I felt my whole body tense up. Especially my jaw muscles as I cursed at my brother. It was as if he took the words right out of my mouth and kept them for his own. This wasn't good. I knew that his power over me was growing. Again. I felt his hold on me growing as he continued.

"Just shut up and listen. These mortals, they paint a sad picturr. A picture where I am the good, weak brother. But what they don't know is that we are just two halves of the same whole. We coild be that again, Cain. We could rule this world and destroy all who stand before us. Reap the souls of the weak in the name of the strong. You woild never live in dervitude again. You would rule. Don't you want that? Calm down and tell me, brother. Tell me what you want. Serve the mortals, or rule with an iron fist? The choice is up to you."

That made me think. The least little bit anyway.
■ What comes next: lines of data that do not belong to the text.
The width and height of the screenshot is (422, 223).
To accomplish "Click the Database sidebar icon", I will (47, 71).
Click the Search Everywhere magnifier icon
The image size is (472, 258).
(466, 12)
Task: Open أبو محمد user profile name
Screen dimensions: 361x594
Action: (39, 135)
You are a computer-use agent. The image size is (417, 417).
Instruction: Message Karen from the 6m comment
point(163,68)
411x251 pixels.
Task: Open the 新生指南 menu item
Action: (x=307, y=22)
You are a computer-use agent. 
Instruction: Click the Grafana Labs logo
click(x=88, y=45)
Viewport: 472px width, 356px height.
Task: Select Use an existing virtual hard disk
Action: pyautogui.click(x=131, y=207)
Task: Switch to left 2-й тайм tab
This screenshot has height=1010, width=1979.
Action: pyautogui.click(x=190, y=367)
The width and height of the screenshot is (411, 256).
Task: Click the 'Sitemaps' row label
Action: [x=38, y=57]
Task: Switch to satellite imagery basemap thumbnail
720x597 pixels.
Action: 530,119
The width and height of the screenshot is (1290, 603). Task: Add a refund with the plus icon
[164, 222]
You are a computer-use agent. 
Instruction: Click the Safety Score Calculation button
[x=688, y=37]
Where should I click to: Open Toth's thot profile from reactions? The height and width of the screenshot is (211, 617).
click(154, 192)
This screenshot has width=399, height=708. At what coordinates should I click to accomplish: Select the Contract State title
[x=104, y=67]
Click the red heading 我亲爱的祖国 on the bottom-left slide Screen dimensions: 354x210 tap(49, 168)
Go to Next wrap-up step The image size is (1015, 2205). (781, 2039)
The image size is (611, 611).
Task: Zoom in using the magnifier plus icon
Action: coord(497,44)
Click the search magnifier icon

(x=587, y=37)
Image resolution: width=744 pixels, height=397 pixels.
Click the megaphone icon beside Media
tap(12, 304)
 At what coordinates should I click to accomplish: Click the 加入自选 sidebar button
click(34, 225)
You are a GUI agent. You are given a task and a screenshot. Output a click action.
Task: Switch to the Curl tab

I mean, as I looked down at the hair in the sink i thought about the Kings and Emperors I had served. Julius Caesar. Adolf Hitler. Pontus Pilate. I had always been one to serve. I was a great soldier but never a ruler. I sighed and shook my head though. Even if I were to rule, it would be under his control.

"Look...I said I don't need you..."

The figure's eyes flashed red for a moment.

"What the fuck is wrong with you? Have you become soft? Like the mortals?"

"Nein! I am naut soft!"

"Grr...you either join with me Cain, or you regret it. Just remember. You have been warned, I will make you regret refusing your brother."

I was taken aback. But then again, I brought this hatred from him on myself. Suddenly I heard Miako's voice from the doorway.

"Heinrich?"

She'd taken to calling me by my adoptive middle name. Not my real name. Cain. I hadn't heard that name for thousands of years. I looked at Miako. She was the only person that I would actually smile for...I loved her. The only woman I'd ever lovedd. I looked at the mirror. "He" was gone. Deep inside, I breathed a sigh of relief.

"Yeah Mia?"

"I was worried about you. To whom were you speaking?"

I had to lie.

"Noone. Just practicing my mic work...for Warfare..."

"Oh...well...okay. Well, you should get dressed. We're meeting my parents for dinner soon. You know we don't need to be late.

I looked at the mirror again then at Miako.

Ja. Ja. I remember. Let me hop in the shower, and I'll see you when I get out. Go ahead and tell the beaner to have the car running and cooled down."

"Okies!"

She giggled at me and ran off. I knew she didn't suspect anything. But it never hurts to be sure. I bit my lip and looked into the mirror again, seeing only myself. For the first time in my life, I felt fear.